Mafia : dans l’engrenage de la terreur
Face à la caméra de Mosco Levi Boucault («Corleone, le parrain des parrains»), trois «repentis» de Cosa Nostra retracent, à visage couvert, leur parcours au sein de la mafia sicilienne. Ce mercredi à 23h05, Arte diffuse «Mafioso, au cœur des ténèbres».
«Nous étions vraiment des bouchers. J’ai la chair de poule quand j’y repense», confesse un homme à contre-jour, le visage dissimulé pour protéger sa nouvelle identité. Comme Giovanni Brusca et Giuseppe Marchese, deux autres tueurs de Cosa Nostra, Paolo Francesco Anzelmo a trahi l’organisation : arrêté dans les années 1990, condamné à la perpétuité, il a choisi de collaborer avec la justice afin d’obtenir une réduction de peine. Tous trois ont été interviewés par le réalisateur Mosco Levi Boucault dans le documentaire «Mafioso, au cœur des ténèbres», mercredi sur Arte. Entretien.

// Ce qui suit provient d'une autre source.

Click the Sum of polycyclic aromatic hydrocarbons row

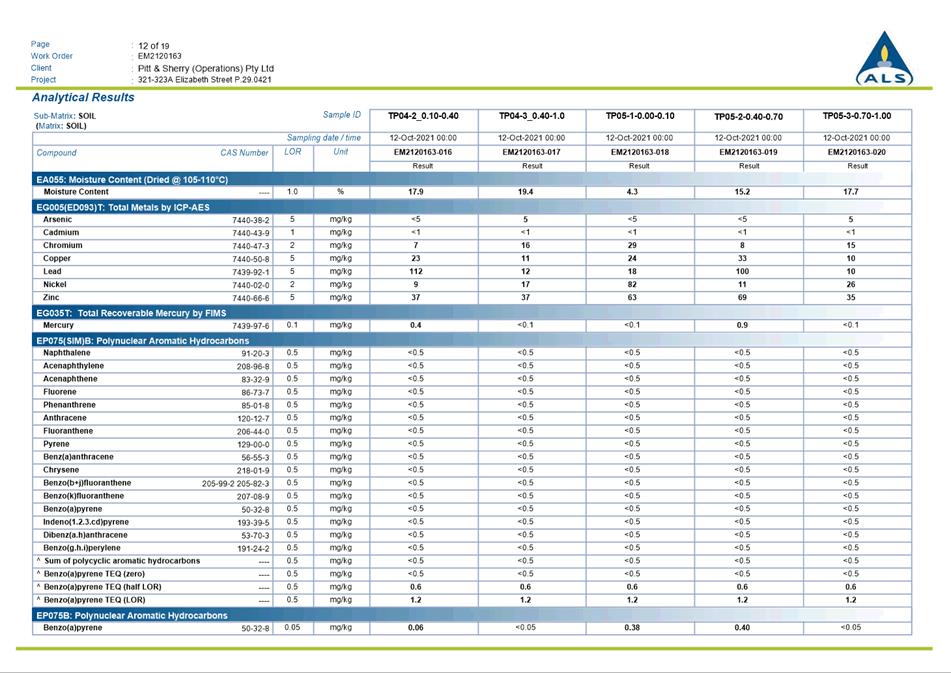tap(471, 561)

Mosco Levi Boucault, qu’est-ce qui vous a poussé à consacrer un film aux «repentis» que vous aviez interrogés pour «Corleone, le parrain des parrains» ?
Dans ce documentaire, je n’avais retenu des paroles des «repentis» que ce qui avait trait à leur chef sanguinaire, Totò Riina, dont ils étaient les tueurs. J’avais écarté une grande partie de ce qu’ils m’ont confié sur eux-mêmes. D’où l’idée de reprendre les entretiens qu’ils m’avaient accordés, de changer de perspective et de constituer une sorte de «pain perdu» qui évoquerait «l’être mafieux» : comment ils sont devenus et ont été des mafiosi, avec quel état d’esprit, par quelles actions, et comment ils ont décidé de trahir Cosa Nostra en devenant des collaborateurs de justice.

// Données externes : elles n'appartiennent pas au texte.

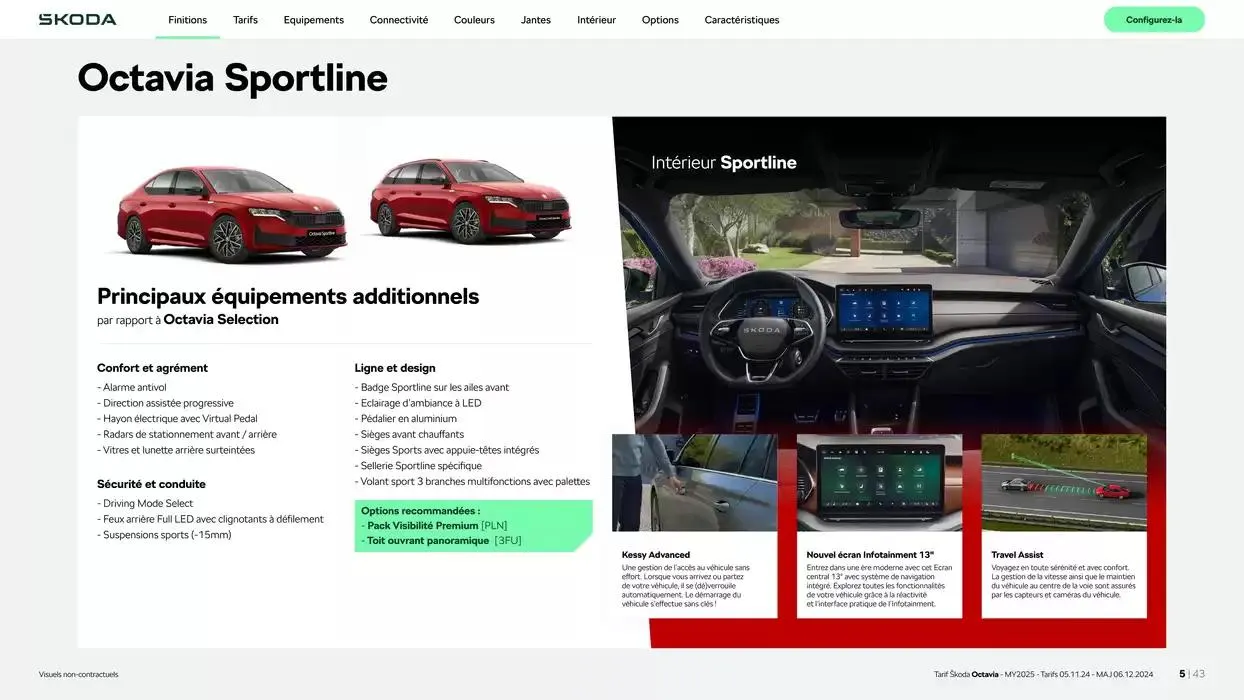Open the Intérieur tab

Pourquoi ont-ils accepté de s’exprimer, alors que certains d’entre eux vivent sous de fausses identités ?
Brusca avait besoin de parler, de s’expliquer, voire de se justifier. Chrétien animé par un désir de rédemption, Anzelmo voulait évoquer son passé pour mieux le renier. Pour Marchese, il s’agissait de briser sa solitude, car sa famille, sa propre mère, l’a rejeté. Je pense par ailleurs avoir bénéficié de mon statut d’étranger. Ce n’était pas le scoop que je cherchais, mais l’homme en chacun. J’étais moins susceptible de créer des polémiques, comme c’est souvent le cas en Italie quand un homme au passé sulfureux s’exprime publiquement.
À travers leurs parcours, que vouliez-vous révéler de la mafia ?
L’engrenage de la soumission, de la terreur. On intègre la mafia pour être quelqu’un, mais une fois qu’on y a pénétré, on rompt avec la communauté des hommes. On n’est plus qu’un rouage qui broie et vit dans la terreur d’être broyé à son tour. Entrer dans la mafia, c’est entrer dans une secte, ne plus avoir de choix, de libre arbitre, de conscience. Vous faites ce que font les autres, sinon vous êtes éliminé. Riina avait l’habitude d’inviter à ripailler les hommes dont il se méfiait. Il les faisait étrangler le ventre plein. Quand un mafioso recevait une invitation à déjeuner de sa part, il n’était pas assuré d’en revenir vivant. Mais s’il déclinait, il était certain de figurer sur la liste des hommes à abattre.
Les récits de leurs crimes glacent le sang. Pourquoi avez-vous choisi de montrer des photographies de cadavres ?
Pour signifier qu’il ne s’agit pas d’une fiction, mais de barbarie, de cruauté, de perversité. D’un fléau réel, crapuleux. Les mafiosi se donnent le titre d’«hommes d’honneur». Il est difficile de le croire quand on voit la photo d’un homme assassiné selon la technique du lacet étrangleur.
Vous dédiez votre documentaire aux «justes» qui se sont dressés contre Cosa Nostra au prix de leur vie…
Ces justes sont… mon repère. Comme les justes pendant la terreur nazie.